La crisi non è finita. Pininfarina licenzia, Maserati in cassa.Ha spiegato Giuseppe Torchiano dei metalmeccanici della A.S.La COBAS Torino

Dopo l’annuncio di un nuovo turno di cassa integrazione alla Maserati di Grugliasco, serpeggia ovvia inquietudine fra i dipendenti. Il gruppo Fca ha comunicato il ritorno alla cassa integrazione ordinaria dal 2 all’8 novembre per i 1.954 dipendenti. La multinazionale italo-americana ha motivato il nuovo periodo di cassa con la necessità di «adeguare i flussi produttivi di Ghibli e Quattroporte al transitorio andamento della domanda di mercato». Le difficoltà del mercato cinese e di altri Paesi in via di sviluppo stanno producendo effetti negativi sulla produzione di auto di gamma alta.Pininfarina di Cambiano

Pininfarina. Le principali variabili macroeconomiche italiane stanno segnando un’inversione di tendenza. Stiamo forse uscendo dalla recessione ma, si sa, la sintesi dei grandi numeri non sempre rende giustizia a quanti, ancora oggi, lottano contro il rischio di cassa integrazione, mobilità e, peggio ancora, licenziamento. È  il caso dei circa 300 lavoratori della Pininfarina di Cambiano che hanno incrociato nuovamente le braccia il 12 ottobre scorso  per 4 ore, dopo essersi fermati per un’ora di sciopero la scorsa settimana.
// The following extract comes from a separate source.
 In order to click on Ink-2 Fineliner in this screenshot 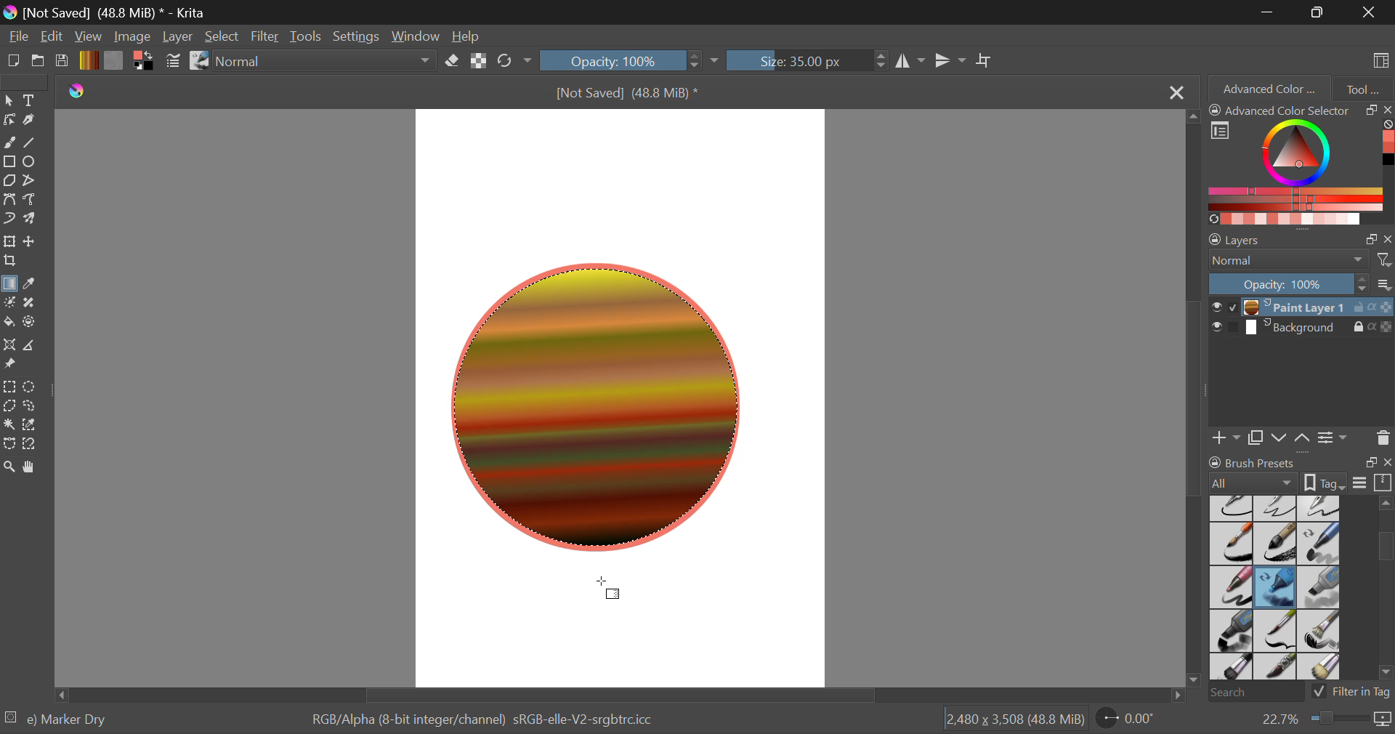, I will do `click(1232, 507)`.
L’agitazione è stata decisa dai militanti dell’A.S.La COBAS di Torino. Con questa iniziativa i lavoratori hanno protestato contro la decisione dell’azienda di procedere a 14 licenziamenti senza ricorrere alla mobilità volontaria. «La decisione dell’azienda –  ha spiegato Giuseppe Torchiano dei metalmeccanici della A.S.La COBAS Torino- è inaccettabile. Non possono essere sempre i lavoratori, che hanno già subito lo scorso anno una mobilità a pagare la mancanza di prospettive chiare sul futuro dell’azienda». Secondo molti, infatti, questa decisione rientra nell’ambito della trattativa con il gruppo indiano Mahindra, che preferirebbe acquistare la fabbrica con minori lavoratori assunti. «Quella indiana – ha proseguito il sindacalista – ad oggi è l’unica opportunità sul tavolo: però, se il biglietto da visita è quello dei licenziamenti, è lecito preoccuparsi, come fanno i lavoratori, sul futuro dell’occupazione, già ridottasi ai minimi termini in questi anni».